> If your disk is slow during AOF re-write operation (again, you can prove
> that by looking at your iostat avgqu-sz and await/w_await params and see
> that they are growing),
Will look at that ASAP and report back. But — if my disk write speed
is 50 MB/s and my AOF file size (when rewritten) is 500 MB, then I've
got 10 seconds write no matter what. Which is consistent with what I
see in logs. (See also below.)
> then there is a chance that your Redis hasn't
> completed its fsync operations within 2 secs and the entire Redis operation
> is blocked until fsync is completed.
> See more details here
Here is what I found:
> You may wonder what happens to data that is written to the server while the rewrite is in progress. This new data is simply also written to the old (current) AOF
> file, and at the same time queued into an in-memory buffer, so that when the new AOF is ready we can write this missing part inside it, and finally replace the
> old AOF file with the new one.
Looks like I have to watch for the memory as well. But Redis has
plenty more available than AOF file would grow in that 10 seconds.
$ free -m
total used free shared buffers cached
Mem: 4012 2518 1493 0 141 1391
-/+ buffers/cache: 985 3026
Swap: 5362 0 5362
$ du -s /var/lib/redis/appendonly.aof; sleep 10; du -s
/var/lib/redis/appendonly.aof
827152 /var/lib/redis/appendonly.aof
827488 /var/lib/redis/appendonly.aof
But, I assume that you're pointing me at this quote:
> However if the disk can't cope with the write speed, and the background fsync(2) call is taking longer than 1 second,
> Redis may delay the write up to an additional second (in order to avoid that the write will block the main thread
> because of an fsync(2) running in the background thread against the same file descriptor).
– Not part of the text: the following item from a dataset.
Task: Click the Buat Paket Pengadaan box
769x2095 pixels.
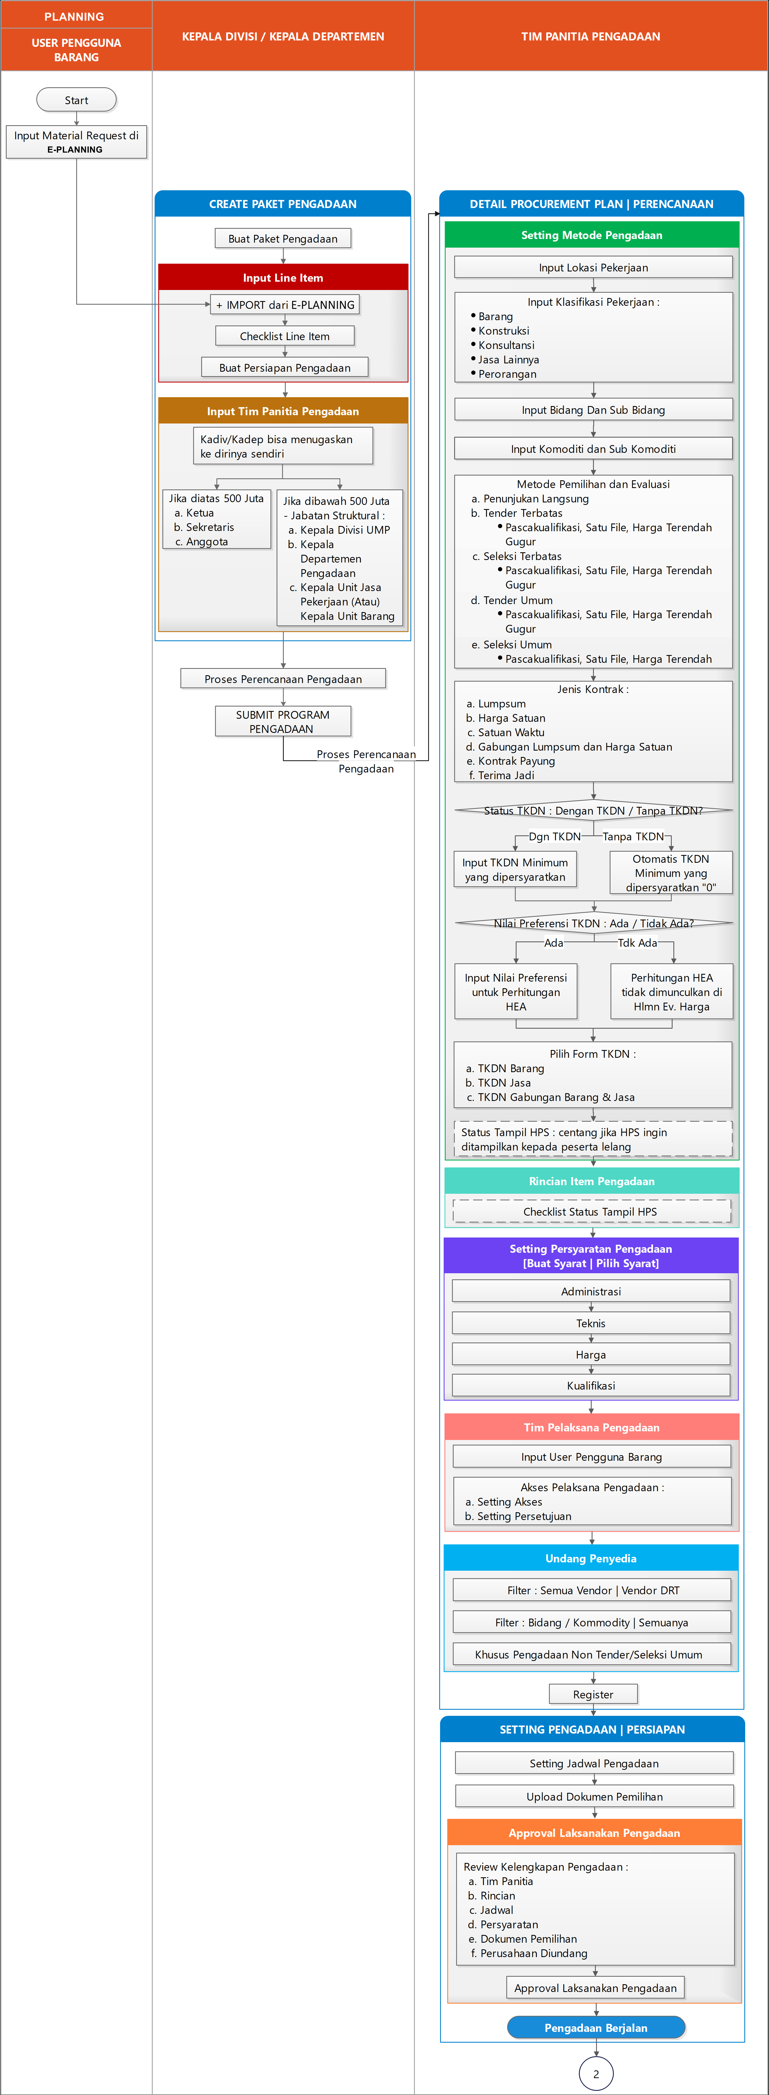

If a total of two seconds
> elapsed without that fsync(2) was able to terminate, Redis finally performs a (likely blocking) write(2) to transfer data
> to the disk at any cost.
So, the theory is that background fork doing AOF consumes all disk
write bandwidth, and parent Redis process simply can't flush its data.
Did I get that right?
OK, will experiment with iostat now, so we'd have some hard data to discuss.
Thanks,
Alexander.